The 3 Factors that Affect Egg Laying
Most hens will keep laying until they reach around two to three years old. While age is certainly a factor in laying, there are also other things that can affect the laying abilities of your chickens as well. Molting, lighting, and old age are the most common, however.
1. Poor Nutrition
One cause of a hen not laying can be poor nutrition. If your hen has an imbalance in the food she’s receiving or doesn’t have the proper nutrients, her egg-laying abilities might be compromised. Of course, you know if she isn’t eating enough, it can cause problems with laying, but did you know that even getting too much or not enough salt it can affect her egg-laying as well?
For your bird to lay the correct number of eggs a day or lay at all, she needs the proper food that contains calcium, sodium, vitamins, and minerals.
2. Moldy Food
Another factor that affects the ability of a hen to lay eggs is moldy food. Food that has mold in it releases toxins. Those same toxins can make your hen sick and unable to lay eggs.
Birds that are in the backyard will eat anything as well. If your hen eats things in the yard that isn’t part of her usual feed, it can make her sick, and she’ll stop laying eggs. For example, if your hen eats the seeds of certain plants, it could make her sick, resulting in a halt in egg production.
3. External Parasites
External parasites are also a concern when it comes to chickens and can halt egg production in its tracks on top of making your hens sick. Parasites such as mites, fleas, lice, roundworms, and tapeworms have been known to affect laying.
Egg production can also be halted by the hen being under stress or certain diseases. If you’re not sure what’s causing your hen not to lay, then it’s best to consult your vet for a diagnosis and treatment options.

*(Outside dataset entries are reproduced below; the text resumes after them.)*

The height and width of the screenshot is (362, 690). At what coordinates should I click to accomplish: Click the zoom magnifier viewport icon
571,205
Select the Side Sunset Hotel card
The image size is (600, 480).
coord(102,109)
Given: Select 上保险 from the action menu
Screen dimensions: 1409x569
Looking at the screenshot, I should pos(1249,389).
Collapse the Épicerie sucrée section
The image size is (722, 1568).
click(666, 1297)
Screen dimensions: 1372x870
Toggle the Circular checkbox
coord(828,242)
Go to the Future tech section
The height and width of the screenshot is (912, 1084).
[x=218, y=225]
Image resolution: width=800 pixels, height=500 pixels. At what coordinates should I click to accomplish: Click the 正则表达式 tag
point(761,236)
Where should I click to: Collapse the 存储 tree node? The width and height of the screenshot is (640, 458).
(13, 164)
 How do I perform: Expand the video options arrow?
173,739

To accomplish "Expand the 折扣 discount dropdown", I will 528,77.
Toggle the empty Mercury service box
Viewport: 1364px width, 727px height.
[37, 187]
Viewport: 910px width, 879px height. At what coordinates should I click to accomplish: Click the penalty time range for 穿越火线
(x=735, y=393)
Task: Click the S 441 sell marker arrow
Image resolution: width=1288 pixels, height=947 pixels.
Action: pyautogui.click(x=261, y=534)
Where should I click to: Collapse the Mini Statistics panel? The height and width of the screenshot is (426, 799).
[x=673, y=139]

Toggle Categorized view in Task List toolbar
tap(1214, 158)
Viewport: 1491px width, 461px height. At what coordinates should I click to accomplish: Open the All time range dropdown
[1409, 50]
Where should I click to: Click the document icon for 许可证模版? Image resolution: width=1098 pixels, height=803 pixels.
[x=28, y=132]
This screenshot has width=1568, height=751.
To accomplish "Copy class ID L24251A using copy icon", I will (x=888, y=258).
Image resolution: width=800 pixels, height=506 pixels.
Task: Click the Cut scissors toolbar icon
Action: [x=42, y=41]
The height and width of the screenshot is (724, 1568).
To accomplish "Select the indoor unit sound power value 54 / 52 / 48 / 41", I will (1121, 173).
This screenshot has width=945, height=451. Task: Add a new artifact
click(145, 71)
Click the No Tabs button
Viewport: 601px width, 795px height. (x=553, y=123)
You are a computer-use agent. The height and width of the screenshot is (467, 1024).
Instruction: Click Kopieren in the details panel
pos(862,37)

The 3 Tips for Increasing Egg Production
Now that you know how many eggs chickens should lay a day and some factors that affect their egg-laying ability, we’ll give you a few tips to increase your egg production below.
1. Provide the Basics
You probably already know that you need to provide for your hen’s basic needs. This means making sure they have the right food and plenty of water to keep them active and healthy. In addition, it’s critically important to make sure you have a reliable water source, no matter what season it is or whether it’s hot or cold outside.
2. Clean Your Coops
No hen is going to want to lay eggs in a dirty coop. So keep your coops clean, and avoid overcrowding as well. Your hens will stop laying if they feel they have nowhere to nest and are crowded by too many other chickens.
3. Set Up an Artificial Light Source
Many chicken keepers don’t realize that light plays a part in egg production also. A hen needs, on average, 14 hours of light to achieve maximum egg-laying production, which means they aren’t getting the light they need during the winter months.
However, if you install an artificial light source in your hen house, your hen will be getting the amount of light she needs to lay the correct number of eggs or more a day.
These are just a few of the best tips out there for helping you increase the egg production of your hens. Make sure that you look for the factors listed above to ensure there’s nothing stopping your hens from laying eggs.
- Related Read: 12 Reasons Why Chickens Stop Laying Eggs
So, in answer to the question of how many eggs chickens lay a day, the answer really differs. Of course, most hens lay at least one egg a day, but that depends on the things going on in your hen house, light intensity, and the food you’re feeding them.
If you’re worried about your hens, make sure to talk to your vet, who should be able to give you tips on how to care for your hens, and get the most production out of them as well, while still keeping them healthy.